[Buildroot] Analysis of build failures

Alexey Brodkin Alexey.Brodkin at synopsys.com
Mon May 25 11:08:51 UTC 2015


Hi Thomas,

On Tue, 2015-05-19 at 17:48 +0200, Thomas Petazzoni wrote:
> Alexey,
> 
> On Tue, 19 May 2015 13:49:46 +0000, Alexey Brodkin wrote:
> 
> > > /tmp/ccQkdXjH.s: Assembler messages:
> > > /tmp/ccQkdXjH.s: Error: unaligned opcodes detected in executable segment
> > > make[2]: *** [.obj/release-shared-emb-generic/qxquerytokenizer.o] Error 1
> > > 
> > > Alexey, can you have a look? Thanks!
> > 
> > Well this is sort of expected failure. Even though I have never tried
> > building vanilla Qt for ARC, but as it turned out that doesn't work.
> > 
> > But we've been sitting for a while on Qt4 patches that enable building
> > for and running on ARC. And now decision has been made to finally submit
> > those pretty simple patches upstream and in parallel (until patches are
> > accepted and the next minor release of Qt 4.x is cut.. if ever) add
> > patches in Buildroot so people may happily build and run Qt on ARC.
> > 
> > I'll send patches shortly.
> 
> Great, that would be nice.

Looks like I spoke too soon. The problem reported by autobuilder has
nothing to do with missing patches for ARC in Qt.

That's just a tools problem (I assume on compiler side) that happens on
compilation of the one particular file with following combination of
compiler options "-Os -g". This has been filed as internal bug report
and I expect we'll fix it before the upcoming release.

Still I posted my patches in Qt's Gerrit here:
 [1] https://codereview.qt-project.org/#/c/112667/
 [2] https://codereview.qt-project.org/#/c/112668/

But as correctly mentioned by Peter these days Qt4 could only be updated
with a back-port of Qt5 change (even though that "back-port" may have
nothing in common with change in Qt5 considering differences in
code-bases).

And so I have no other options other than creating patch for Qt5. And I
started to look into it but was a bit surprised that in Buildroot we
still don't have QtWebEngine (which is considered as a better
replacement of QtWebKit).
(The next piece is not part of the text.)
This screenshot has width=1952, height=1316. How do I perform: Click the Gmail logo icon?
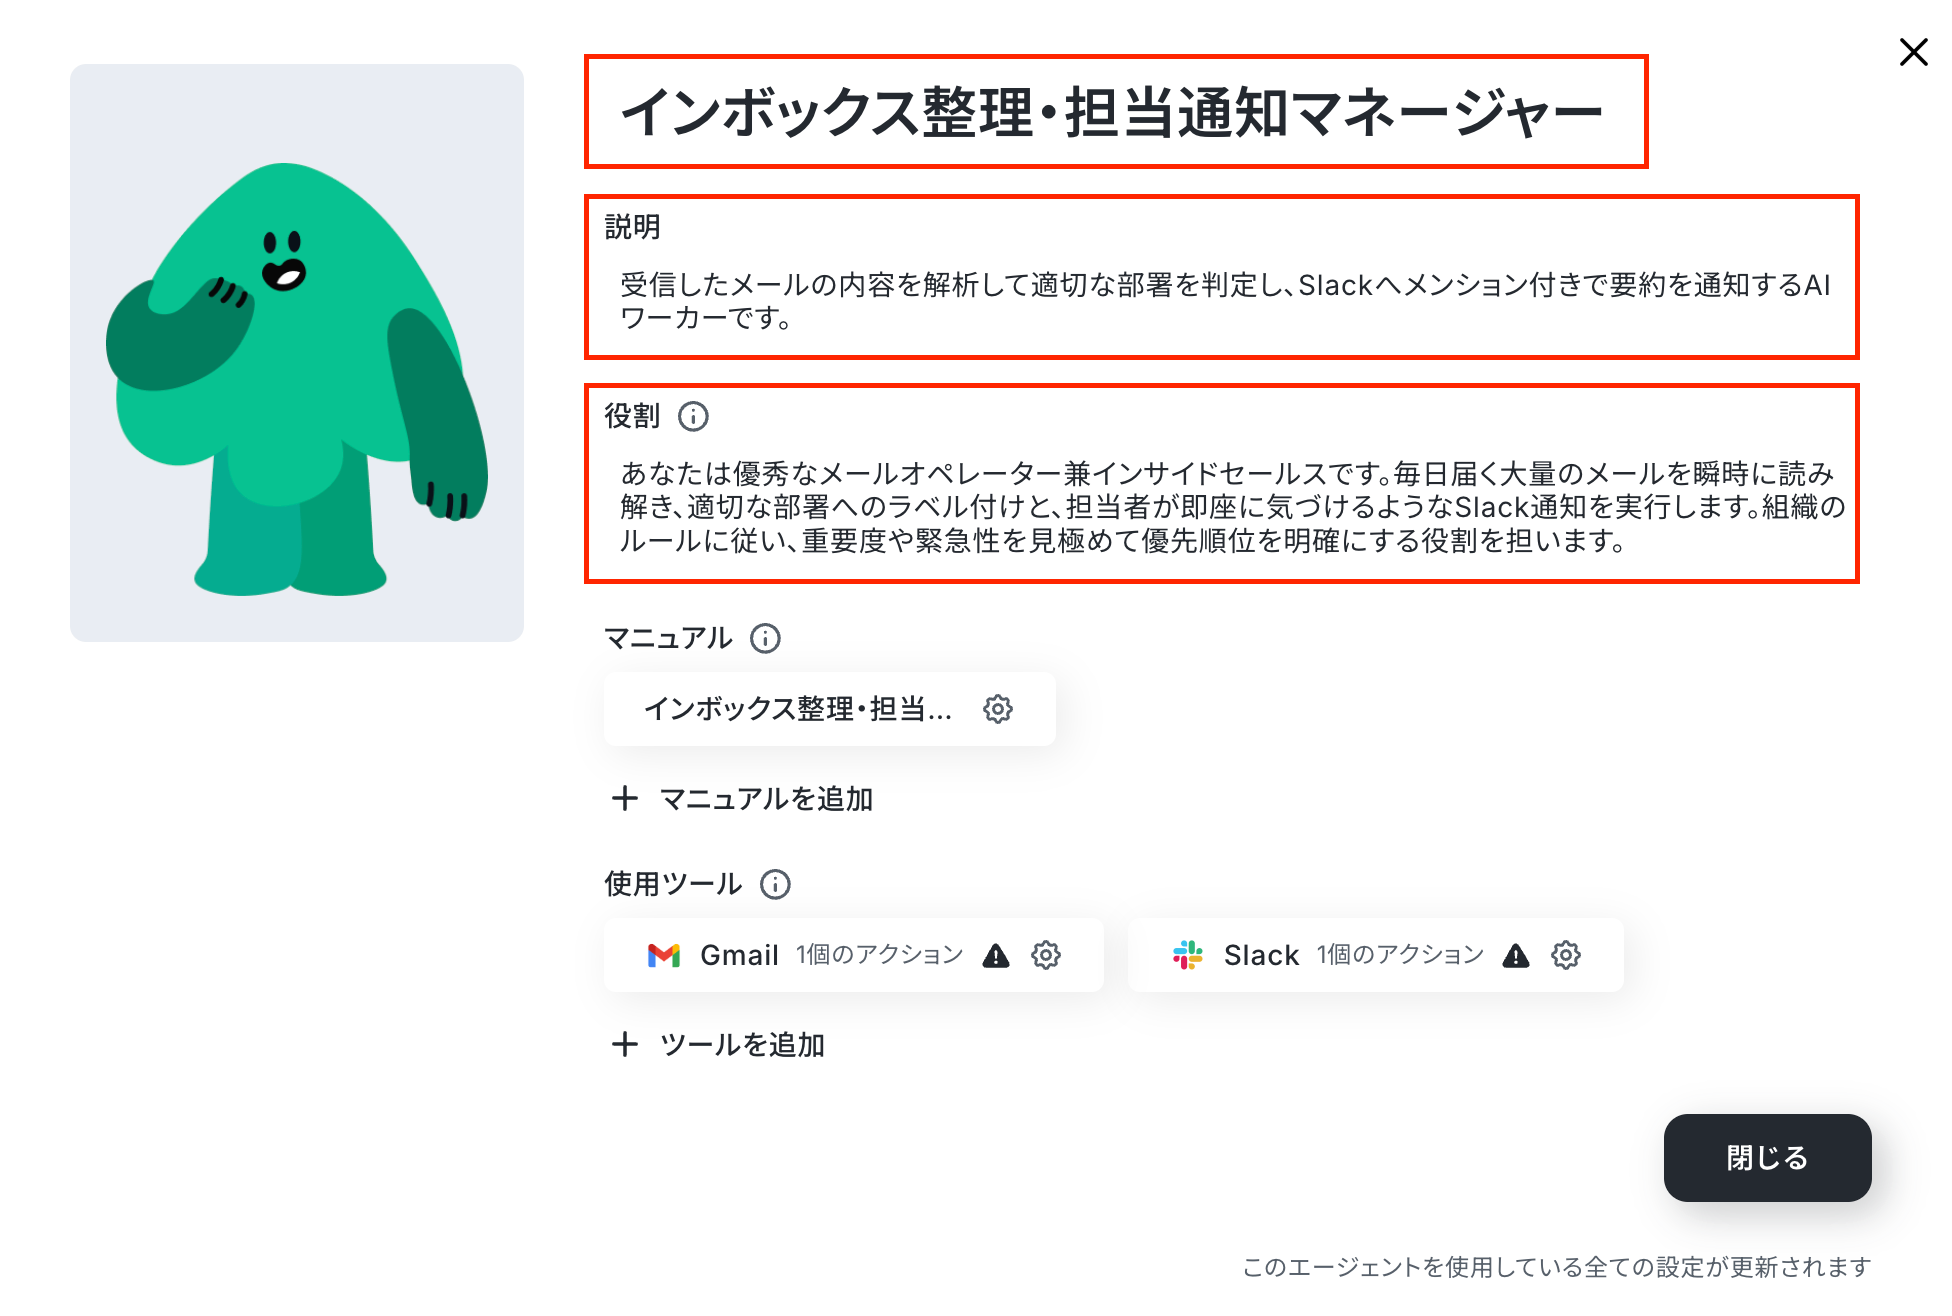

I assume that's not because we don't want
QtWebEngine but just because nobody ever needed it, right?

If so then I'll try to fill this missing entry because I'll need to make
sure web-related apps could be built and run on ARC.

> Well, don't assume too much about my Qt5 knowledge. I've indeed done
> the initial packaging, so I have a limited knowledge of the Qt5 build
> system, but it doesn't go much beyond that. The rest of Qt5 remains
> largely a thing I've never looked at. But I will be happy to look at
> your patches. I think what we will be the most interested in is to make
> sure that the effort to push them upstream is being done, but I know
> you have a good track record of pushing ARC related fixes to the
> relevant upstream projects, so I'm really not worried at all about this.

>From the first glance it looks like there's not much to do in Qt5
really. For example I was able to build and run "analogclock" app with
existing Buildroot with zero changes for ARC - which is really
promising. And if we put aside infrastructure things that were required
in Qt4 for Qt5 generic things work very well. The only other change that
was required for Qt4 - it was fix for unaligned access in WebKit's
JavaScript engine.

But now with switch from WebKit to Chromium looks like unaligned access
is no longer a problem (one of the reasons behind switch from WebKit to
Chromiom/Blink was significantly better support of multiple
architectures), i.e. there's no need in ARC-specific quirks.

So hopefully patches for Qt5 will be very short if at all.